Repeat the lines from the one containing "Switch to 3D editor view cube icon" through the last line of the data, exactly, pictures omitted.

## DATA EXTRACTS:
-=-=-=-=-
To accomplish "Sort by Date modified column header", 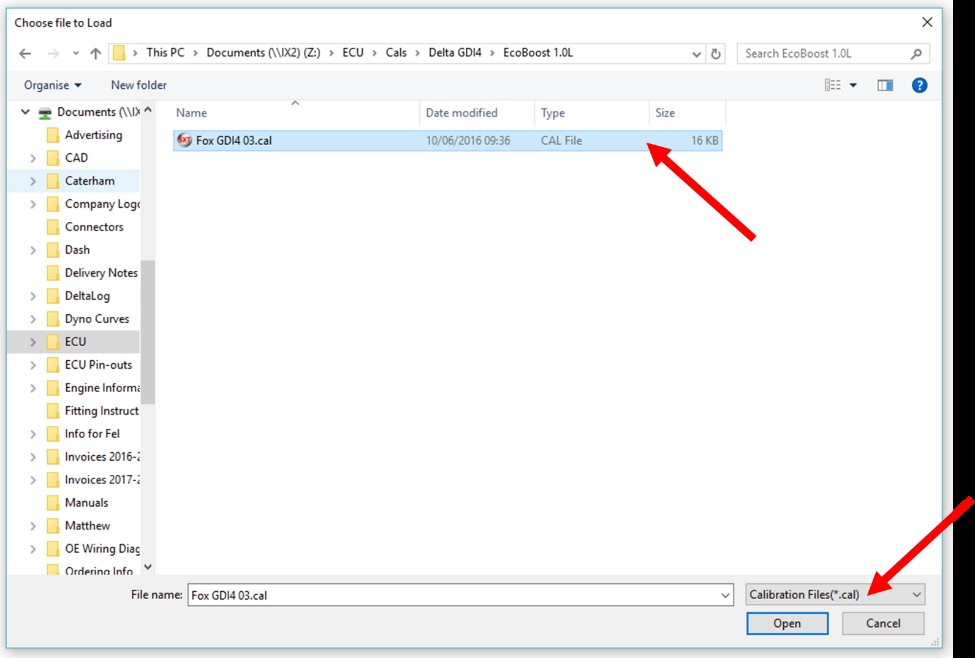I will pos(461,113).
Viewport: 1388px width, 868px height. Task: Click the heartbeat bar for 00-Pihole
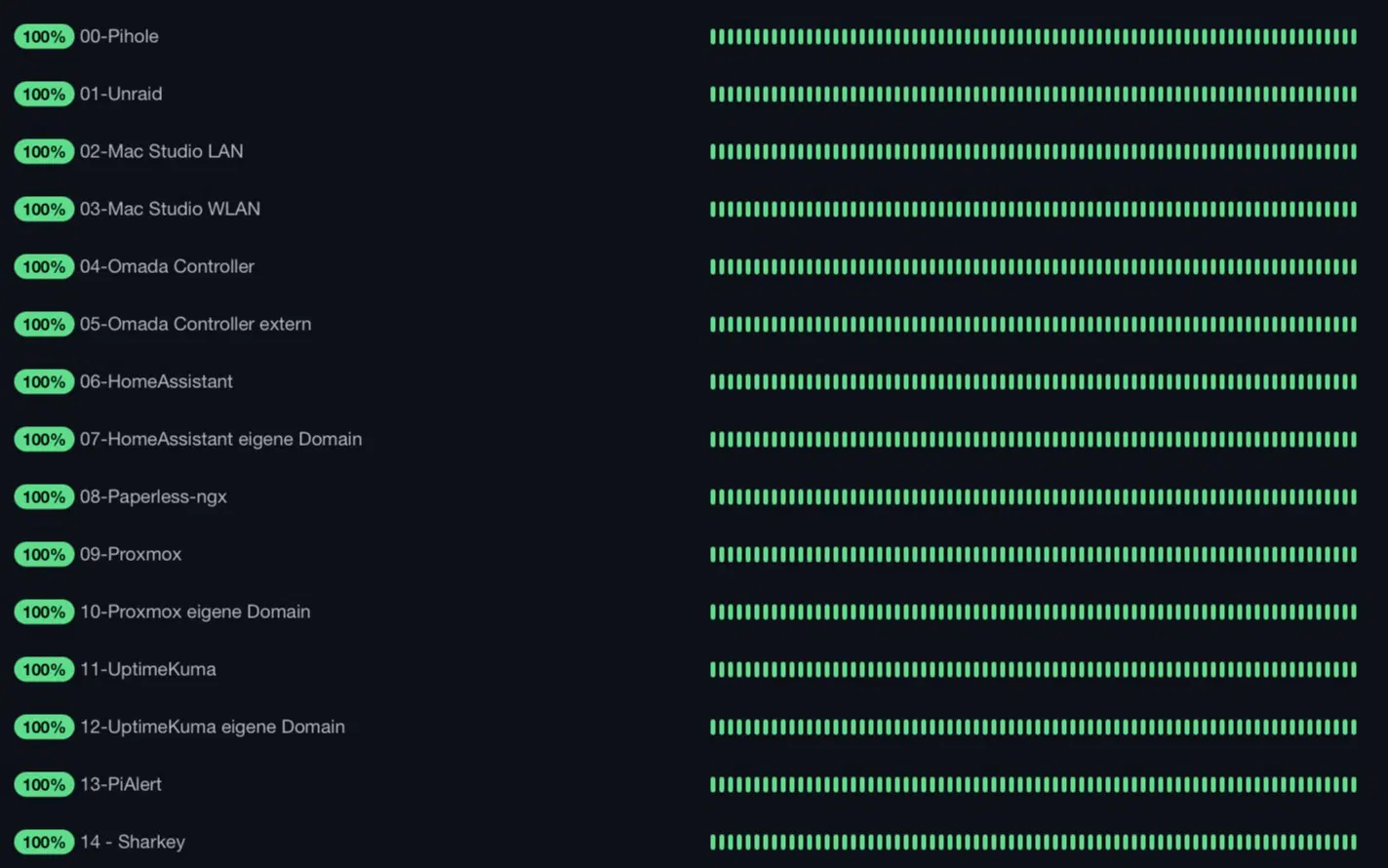click(1033, 37)
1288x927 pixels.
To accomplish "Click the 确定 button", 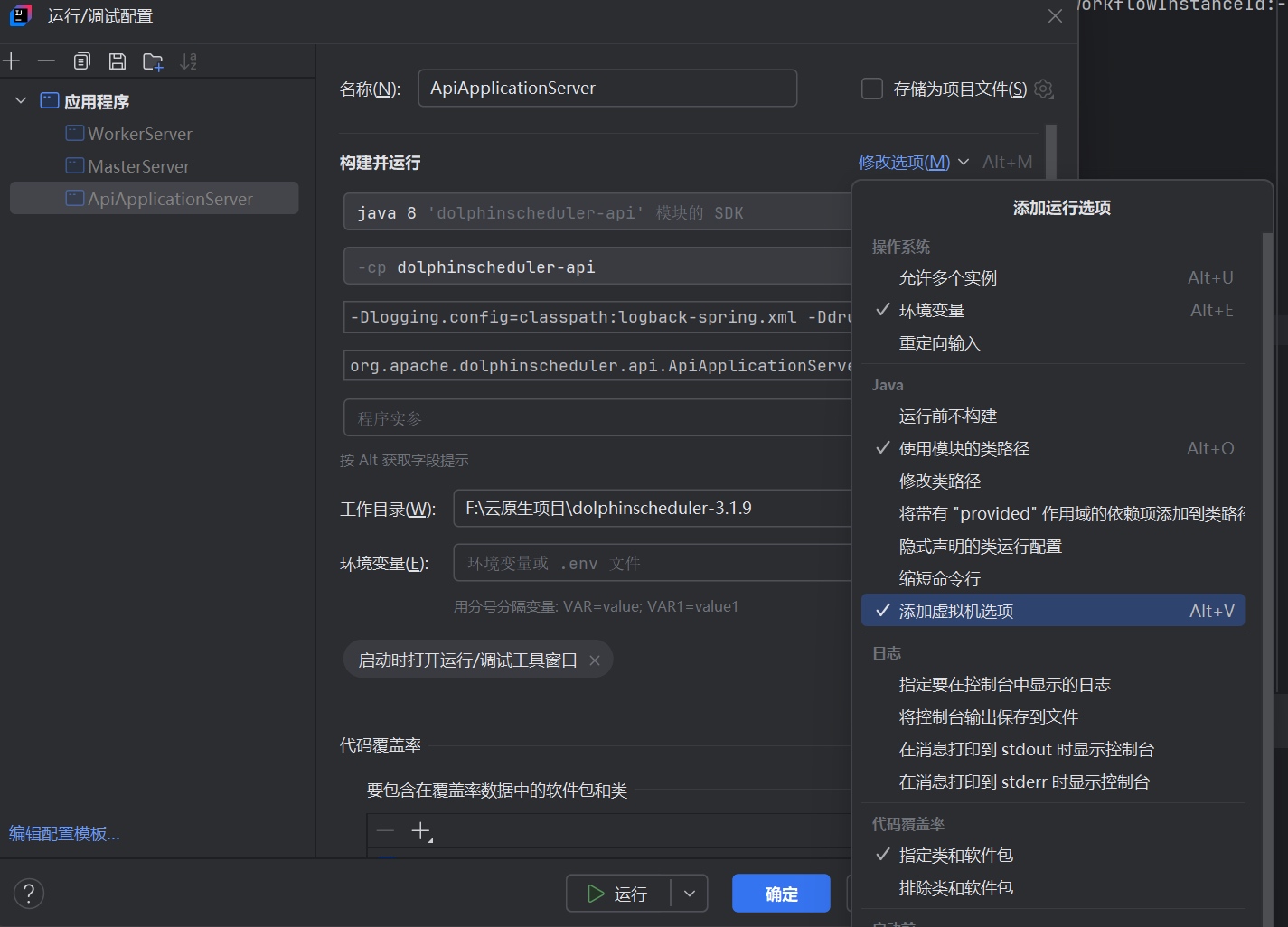I will tap(781, 894).
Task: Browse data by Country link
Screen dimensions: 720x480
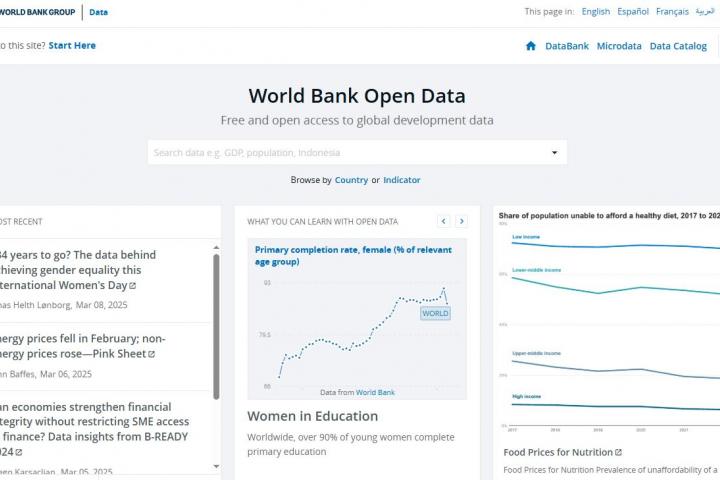Action: tap(351, 180)
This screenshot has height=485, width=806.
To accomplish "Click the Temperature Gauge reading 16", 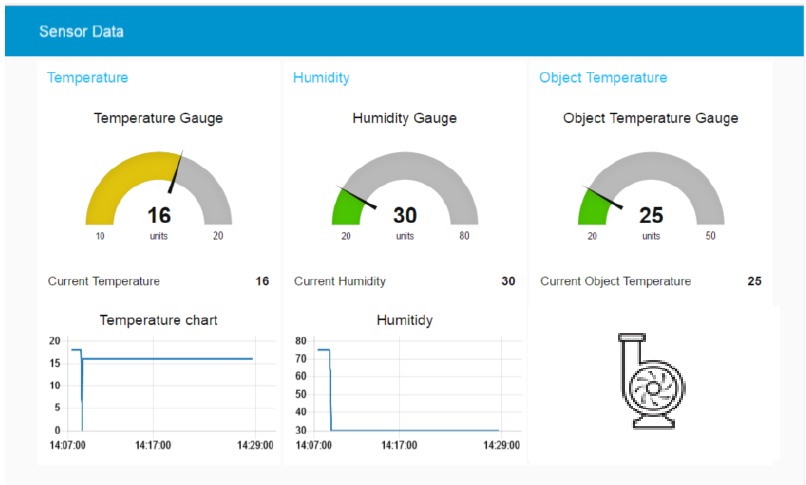I will [159, 214].
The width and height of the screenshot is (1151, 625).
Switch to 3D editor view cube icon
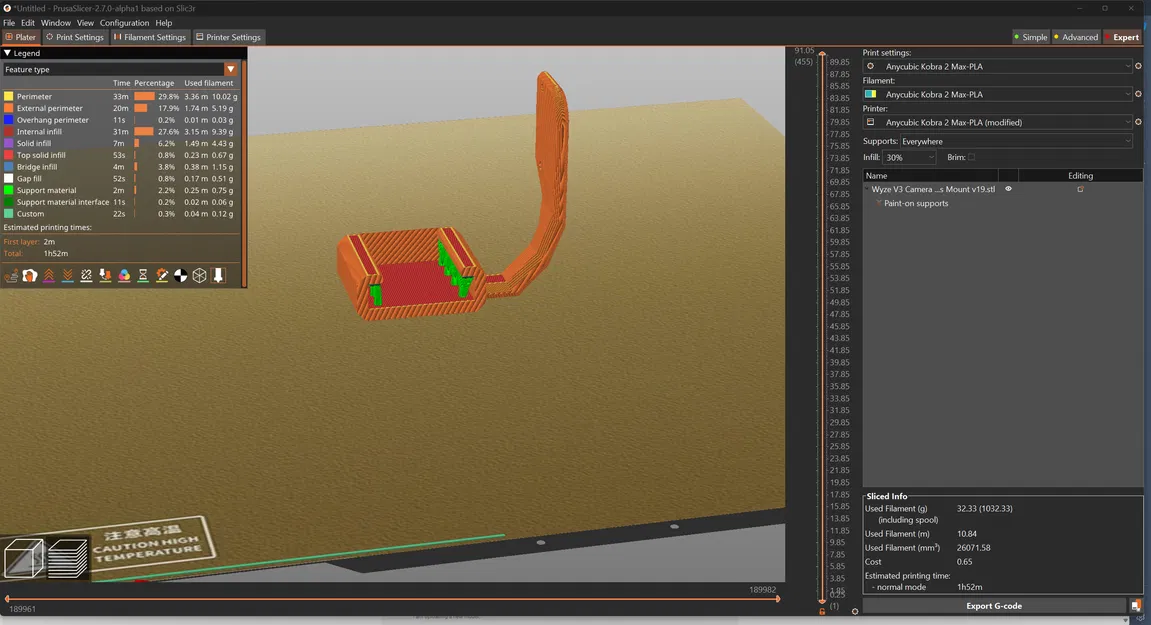pos(23,558)
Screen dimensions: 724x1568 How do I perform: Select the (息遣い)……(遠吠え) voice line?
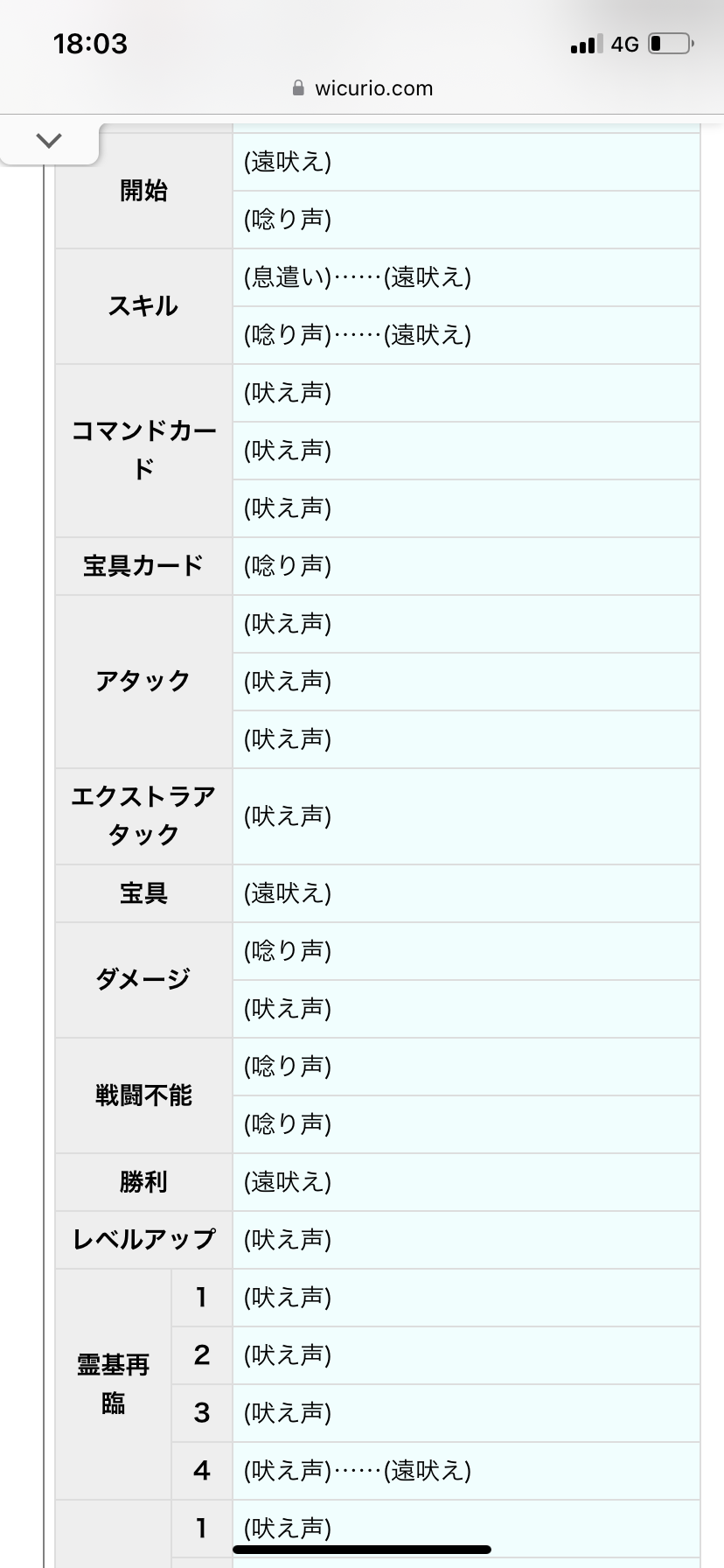click(358, 277)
-=-=-=-=-
## ANSWER TO THE PROBLEM:
Switch to 3D editor view cube icon
pos(23,558)
Screen dimensions: 724x1568 How do I perform: Select the (息遣い)……(遠吠え) voice line?
click(358, 277)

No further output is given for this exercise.